**** Input data

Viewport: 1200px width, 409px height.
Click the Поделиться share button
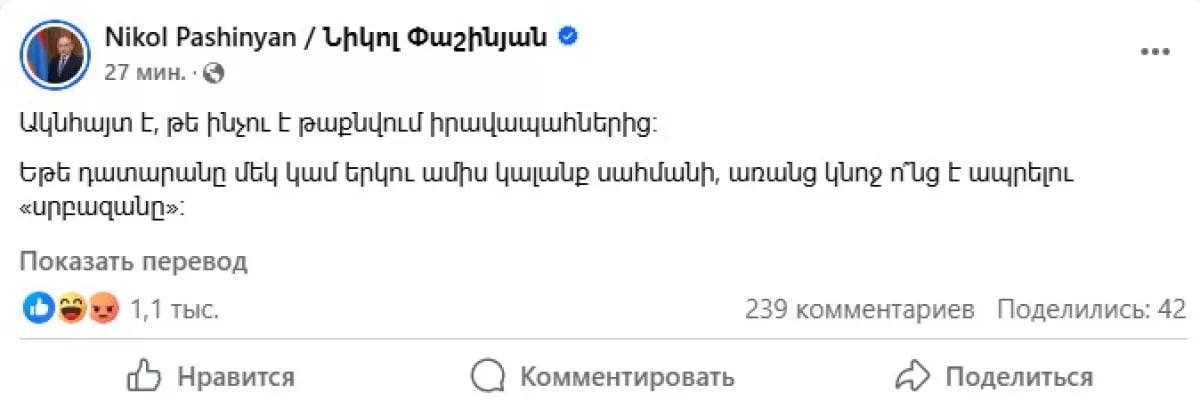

********
**** Input data

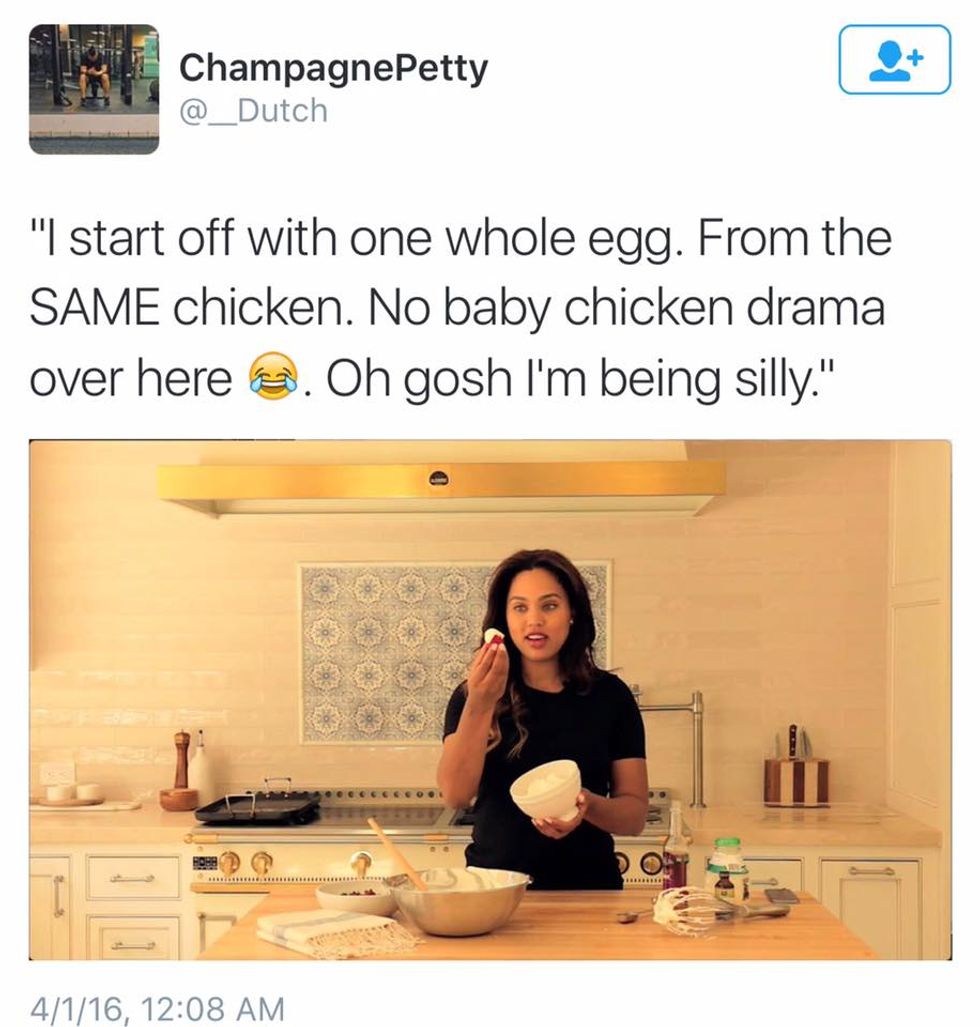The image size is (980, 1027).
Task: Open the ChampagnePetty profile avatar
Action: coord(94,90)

********
**** Input data

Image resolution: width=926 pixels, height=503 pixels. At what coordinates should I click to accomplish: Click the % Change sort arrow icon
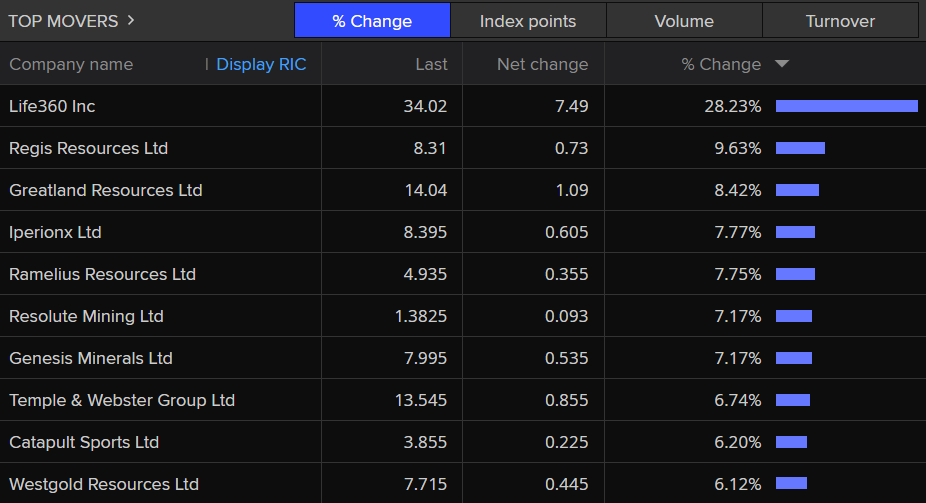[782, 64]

********

* [What the exercise asks]
The reply should consist solely of the lines above from the one that has "Viewport: 1200px width, 409px height." through the one that has "Click the Поделиться share button", reproduced exactly.

* [Solution to the exercise]
Viewport: 1200px width, 409px height.
Click the Поделиться share button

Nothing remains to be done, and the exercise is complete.